> **PROMPT**:
Each line from the first down to the one containing "Twitter (293, 2365)" should be returned exactly as it appears below.

(Saved entries)

★ ★ ★ ★ ★

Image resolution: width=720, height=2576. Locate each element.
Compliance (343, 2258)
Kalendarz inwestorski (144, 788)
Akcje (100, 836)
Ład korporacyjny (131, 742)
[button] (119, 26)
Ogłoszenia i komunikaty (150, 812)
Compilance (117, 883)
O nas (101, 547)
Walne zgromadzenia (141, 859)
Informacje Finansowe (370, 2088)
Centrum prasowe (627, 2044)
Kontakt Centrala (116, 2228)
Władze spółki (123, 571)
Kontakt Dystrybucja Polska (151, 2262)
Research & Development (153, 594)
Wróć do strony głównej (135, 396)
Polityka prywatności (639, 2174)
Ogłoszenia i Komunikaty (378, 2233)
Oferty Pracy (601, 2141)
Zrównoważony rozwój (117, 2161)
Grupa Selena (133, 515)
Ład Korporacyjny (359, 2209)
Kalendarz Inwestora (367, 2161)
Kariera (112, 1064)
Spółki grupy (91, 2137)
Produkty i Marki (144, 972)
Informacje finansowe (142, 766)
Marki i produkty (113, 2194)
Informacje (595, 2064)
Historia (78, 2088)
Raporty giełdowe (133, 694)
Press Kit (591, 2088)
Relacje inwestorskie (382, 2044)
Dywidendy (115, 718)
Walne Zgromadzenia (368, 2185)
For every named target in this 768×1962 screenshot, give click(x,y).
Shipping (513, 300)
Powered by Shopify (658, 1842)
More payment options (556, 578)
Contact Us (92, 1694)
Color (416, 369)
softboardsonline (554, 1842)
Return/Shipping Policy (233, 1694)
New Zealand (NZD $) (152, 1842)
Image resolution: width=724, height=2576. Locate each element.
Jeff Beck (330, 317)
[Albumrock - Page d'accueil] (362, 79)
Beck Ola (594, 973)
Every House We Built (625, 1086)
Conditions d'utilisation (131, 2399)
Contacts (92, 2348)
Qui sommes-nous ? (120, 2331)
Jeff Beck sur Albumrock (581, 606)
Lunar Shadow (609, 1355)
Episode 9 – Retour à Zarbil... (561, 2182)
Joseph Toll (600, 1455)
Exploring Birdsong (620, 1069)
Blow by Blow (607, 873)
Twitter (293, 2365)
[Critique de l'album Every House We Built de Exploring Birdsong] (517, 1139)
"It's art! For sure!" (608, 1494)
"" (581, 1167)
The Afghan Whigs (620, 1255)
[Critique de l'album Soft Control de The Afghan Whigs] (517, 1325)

★ ★ ★ ★ ★

> **TASK RESULT**:
Image resolution: width=720, height=2576. Locate each element.
Compliance (343, 2258)
Kalendarz inwestorski (144, 788)
Akcje (100, 836)
Ład korporacyjny (131, 742)
[button] (119, 26)
Ogłoszenia i komunikaty (150, 812)
Compilance (117, 883)
O nas (101, 547)
Walne zgromadzenia (141, 859)
Informacje Finansowe (370, 2088)
Centrum prasowe (627, 2044)
Kontakt Centrala (116, 2228)
Władze spółki (123, 571)
Kontakt Dystrybucja Polska (151, 2262)
Research & Development (153, 594)
Wróć do strony głównej (135, 396)
Polityka prywatności (639, 2174)
Ogłoszenia i Komunikaty (378, 2233)
Oferty Pracy (601, 2141)
Zrównoważony rozwój (117, 2161)
Grupa Selena (133, 515)
Ład Korporacyjny (359, 2209)
Kalendarz Inwestora (367, 2161)
Kariera (112, 1064)
Spółki grupy (91, 2137)
Produkty i Marki (144, 972)
Informacje finansowe (142, 766)
Marki i produkty (113, 2194)
Informacje (595, 2064)
Historia (78, 2088)
Raporty giełdowe (133, 694)
Press Kit (591, 2088)
Relacje inwestorskie (382, 2044)
Dywidendy (115, 718)
Walne Zgromadzenia (368, 2185)
For every named target in this 768×1962 screenshot, give click(x,y).
Shipping (513, 300)
Powered by Shopify (658, 1842)
More payment options (556, 578)
Contact Us (92, 1694)
Color (416, 369)
softboardsonline (554, 1842)
Return/Shipping Policy (233, 1694)
New Zealand (NZD $) (152, 1842)
Image resolution: width=724, height=2576. Locate each element.
Jeff Beck (330, 317)
[Albumrock - Page d'accueil] (362, 79)
Beck Ola (594, 973)
Every House We Built (625, 1086)
Conditions d'utilisation (131, 2399)
Contacts (92, 2348)
Qui sommes-nous ? (120, 2331)
Jeff Beck sur Albumrock (581, 606)
Lunar Shadow (609, 1355)
Episode 9 – Retour à Zarbil... (561, 2182)
Joseph Toll (600, 1455)
Exploring Birdsong (620, 1069)
Blow by Blow (607, 873)
Twitter (293, 2365)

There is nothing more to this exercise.